---- Dataset entries

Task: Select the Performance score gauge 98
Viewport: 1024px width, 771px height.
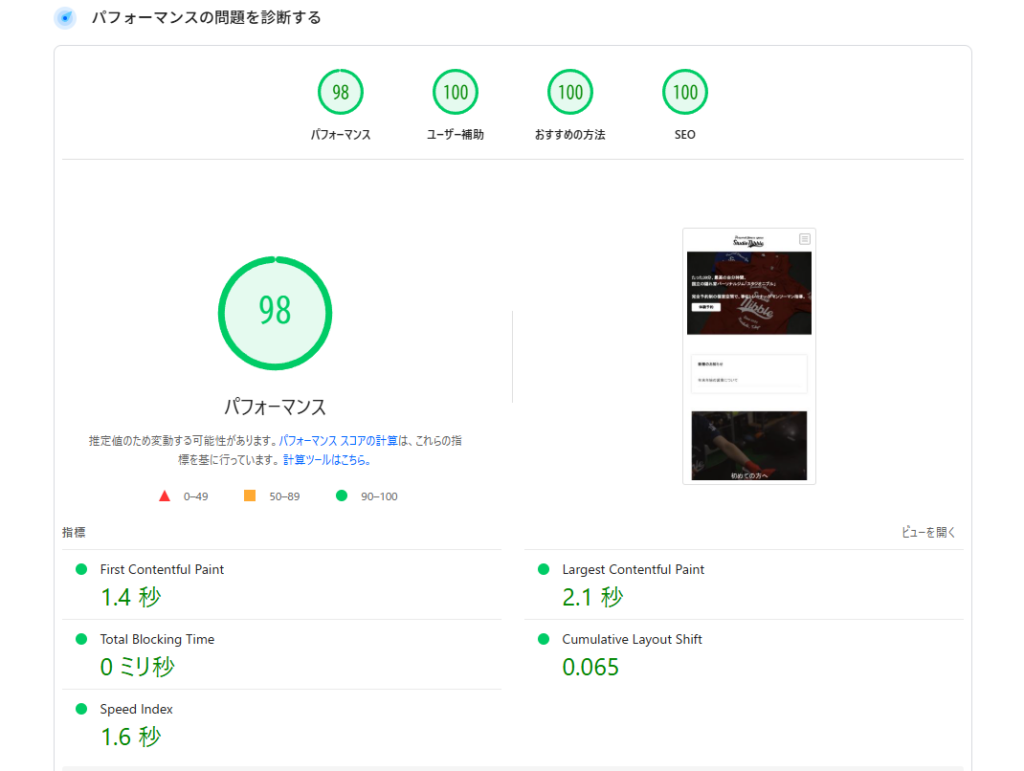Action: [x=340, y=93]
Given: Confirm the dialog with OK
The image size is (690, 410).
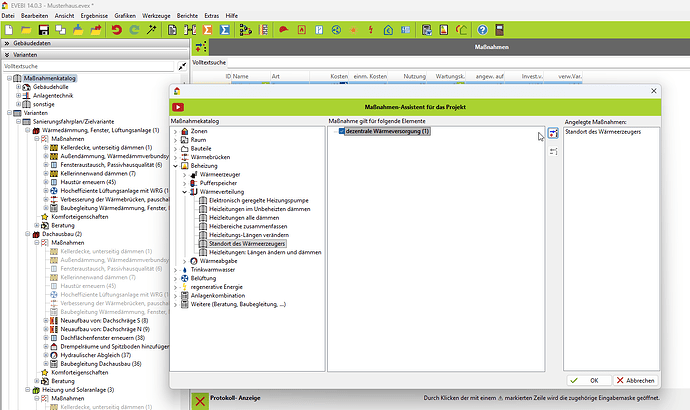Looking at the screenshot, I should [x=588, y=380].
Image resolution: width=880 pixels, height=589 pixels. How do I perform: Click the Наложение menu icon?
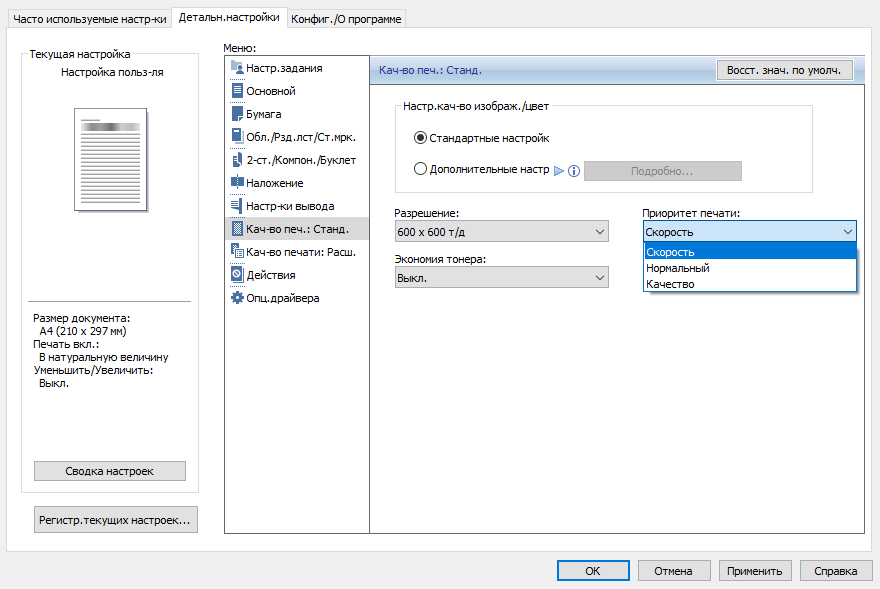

--------

• [Try it] What is needed is an exact repetition of every entry, without the pictures.

• [Worked solution]
Task: Select the Performance score gauge 98
Viewport: 1024px width, 771px height.
Action: [x=340, y=93]
Given: Confirm the dialog with OK
The image size is (690, 410).
Looking at the screenshot, I should [x=588, y=380].
Image resolution: width=880 pixels, height=589 pixels. How do I perform: Click the Наложение menu icon?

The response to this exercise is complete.